I am pleased to find myself reviewing a book by one of my favorite, if not much-read authors, Maureen Johnson. I read her Suite Scarlett when it first came out and found myself picking it up even when I only had a few moments to spare to read a quarter of a page; it was really that good. And The Shadow Cabinet, book three of The Shades of London series, follows in the same wonderful way.

The Shadow Cabinet opens with a scene that sets the tone for rest of the story. Everything that our heroes have faced thus far has been daunting, but now it’s gotten serious — so serious that even one of our main villains is having a few second thoughts. By mid-book I found myself reading double-quick trying to scoop in and process all the information that pours forth onto our characters. By the end I was audibly groaning quietly with the stain of claustrophobia and foreboding that final battles often bring.

One thing that roped me into The Shadow Cabinet was Johnson’s gorgeous attention to detail, the ability to make interesting the mundane. Hair dye never seemed so harrowing, yogurt never seemed so frantic. If you’ve ever been in shock after a life-altering event you might remember how lights are more glaring and everything is poignant yet distant. Johnson magically captures these sublime emotions and draws you into the room where the strain is absolutely palpable.

The_Shadow_Cabinet_Cover

What I think I like best about Rory, Johnson’s lead heroine and newly-made terminus, is that her life is just one damned thing after another with some occult thrown in to make it extra spicy. Yes, in a book called The Shadow Cabinet, the occult is a major theme. But Johnson doesn’t forget that her main character is a young woman who is experiencing love, loss, and adventure. And for all the excitement magic can bring, the stress of just getting through a day in the life of a teenager can be challenging enough! Rory is very real to me, with all her awkwardness and worries, as she musters strength from the dregs of her reserves.

In the end I just want to sit down with Rory and give her a cup of tea and a biscuit and put the poor kid to bed. I think that’s one of the issues I have with YA fiction: everyone is living a life that is improbably too interesting for their age group. But then again, that’s the fun of it, to imagine ruby chalices and silver knives, to drive off in speeding cars to avoid the villain, and to face down evil and survive.

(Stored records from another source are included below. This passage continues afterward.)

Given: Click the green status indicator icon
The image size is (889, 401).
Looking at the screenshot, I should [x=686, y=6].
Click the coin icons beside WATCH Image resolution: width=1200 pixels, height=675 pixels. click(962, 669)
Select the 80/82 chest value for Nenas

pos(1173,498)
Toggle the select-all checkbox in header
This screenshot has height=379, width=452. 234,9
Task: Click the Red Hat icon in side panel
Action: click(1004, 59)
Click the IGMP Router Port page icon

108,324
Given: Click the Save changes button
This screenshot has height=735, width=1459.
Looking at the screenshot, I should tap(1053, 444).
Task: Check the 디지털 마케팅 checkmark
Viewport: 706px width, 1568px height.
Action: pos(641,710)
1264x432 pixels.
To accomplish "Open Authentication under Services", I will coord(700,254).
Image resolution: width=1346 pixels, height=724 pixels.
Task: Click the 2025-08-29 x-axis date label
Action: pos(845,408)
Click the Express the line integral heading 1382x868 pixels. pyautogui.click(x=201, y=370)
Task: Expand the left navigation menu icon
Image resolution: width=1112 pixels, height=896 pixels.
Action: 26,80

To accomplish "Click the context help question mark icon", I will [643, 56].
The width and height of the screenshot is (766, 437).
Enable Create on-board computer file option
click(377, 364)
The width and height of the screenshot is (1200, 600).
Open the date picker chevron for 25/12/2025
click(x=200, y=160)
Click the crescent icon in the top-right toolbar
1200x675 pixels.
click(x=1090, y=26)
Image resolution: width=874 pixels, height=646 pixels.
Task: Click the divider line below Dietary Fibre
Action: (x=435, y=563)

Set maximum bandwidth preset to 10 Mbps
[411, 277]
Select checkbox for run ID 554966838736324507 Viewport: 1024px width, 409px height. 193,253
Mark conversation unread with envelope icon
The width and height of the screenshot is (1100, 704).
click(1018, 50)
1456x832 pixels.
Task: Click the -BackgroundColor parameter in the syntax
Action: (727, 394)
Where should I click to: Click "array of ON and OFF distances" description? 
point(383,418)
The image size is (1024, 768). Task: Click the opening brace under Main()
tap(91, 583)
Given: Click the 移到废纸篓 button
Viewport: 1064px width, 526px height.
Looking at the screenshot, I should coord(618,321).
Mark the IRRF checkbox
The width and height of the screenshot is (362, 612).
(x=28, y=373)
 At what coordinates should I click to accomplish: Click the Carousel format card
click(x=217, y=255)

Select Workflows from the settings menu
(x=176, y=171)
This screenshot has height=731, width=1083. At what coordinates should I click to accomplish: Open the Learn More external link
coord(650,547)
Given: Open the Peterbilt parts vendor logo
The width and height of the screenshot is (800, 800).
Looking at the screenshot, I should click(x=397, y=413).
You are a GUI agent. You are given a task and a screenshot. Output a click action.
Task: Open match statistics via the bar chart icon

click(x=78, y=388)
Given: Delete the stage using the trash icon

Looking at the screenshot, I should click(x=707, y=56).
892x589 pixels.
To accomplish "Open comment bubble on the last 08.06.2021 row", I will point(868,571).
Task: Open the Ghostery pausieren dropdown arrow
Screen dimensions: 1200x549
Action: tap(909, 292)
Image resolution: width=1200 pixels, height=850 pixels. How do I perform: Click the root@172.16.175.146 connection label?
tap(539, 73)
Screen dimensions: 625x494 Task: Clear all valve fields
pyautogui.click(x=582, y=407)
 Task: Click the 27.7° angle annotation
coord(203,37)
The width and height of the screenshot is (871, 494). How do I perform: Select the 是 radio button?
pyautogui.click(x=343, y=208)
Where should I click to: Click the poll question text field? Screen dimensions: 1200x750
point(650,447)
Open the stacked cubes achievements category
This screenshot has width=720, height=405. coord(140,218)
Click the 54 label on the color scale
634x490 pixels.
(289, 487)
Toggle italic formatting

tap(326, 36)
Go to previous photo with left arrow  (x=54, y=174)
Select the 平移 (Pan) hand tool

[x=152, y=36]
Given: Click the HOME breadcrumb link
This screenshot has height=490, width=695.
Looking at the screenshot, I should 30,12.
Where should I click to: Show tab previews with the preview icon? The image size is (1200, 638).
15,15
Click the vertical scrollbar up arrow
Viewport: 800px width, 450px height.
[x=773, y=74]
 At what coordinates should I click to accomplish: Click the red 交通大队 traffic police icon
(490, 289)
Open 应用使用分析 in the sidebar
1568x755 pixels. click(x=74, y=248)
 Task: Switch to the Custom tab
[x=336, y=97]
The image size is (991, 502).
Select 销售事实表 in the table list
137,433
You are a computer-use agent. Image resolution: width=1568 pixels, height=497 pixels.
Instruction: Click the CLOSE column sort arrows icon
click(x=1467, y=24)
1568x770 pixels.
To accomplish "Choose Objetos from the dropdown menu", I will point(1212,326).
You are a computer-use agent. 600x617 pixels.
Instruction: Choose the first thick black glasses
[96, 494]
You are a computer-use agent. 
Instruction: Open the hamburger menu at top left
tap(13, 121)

The Shadow Cabinet is good adventure, laced with ghosts and magic, and trimmed with cloaks and daggers. Although the series is rated for ages 12 and over, the “and over” crowd will definitely find it a fun read as well.

The Shadow Cabinet
by Maureen Johnson
Penguin Young Readers
Hardcover: $17.99

Available at Amazon.

MJB_01-about-photoMaureen Johnson is the New York Times bestselling author of more than ten young-adult novels, including 13 Little Blue Envelopes, The Last Little Blue Envelope, Devilish, The Bermudez Triangle, Let It Snow, and Suite Scarlett. Her work is published in twenty-one languages. Maureen spends a great deal of time online, earning her some dubious and some not-as-dubious commendations, such as being named one of Time Magazine’s top 140 people to follow on Twitter. Outside of YA, she worked with Electronic Arts as the screenwriter for the handheld versions of the Harry Potter and the Half-Blood Prince video game. She holds an MFA in Writing from Columbia University and divides her time between her home in New York City and a mysterious dwelling outside of London. You can find her online at www.maureenjohnsonbooks.com or on Twitter as @maureenjohnson.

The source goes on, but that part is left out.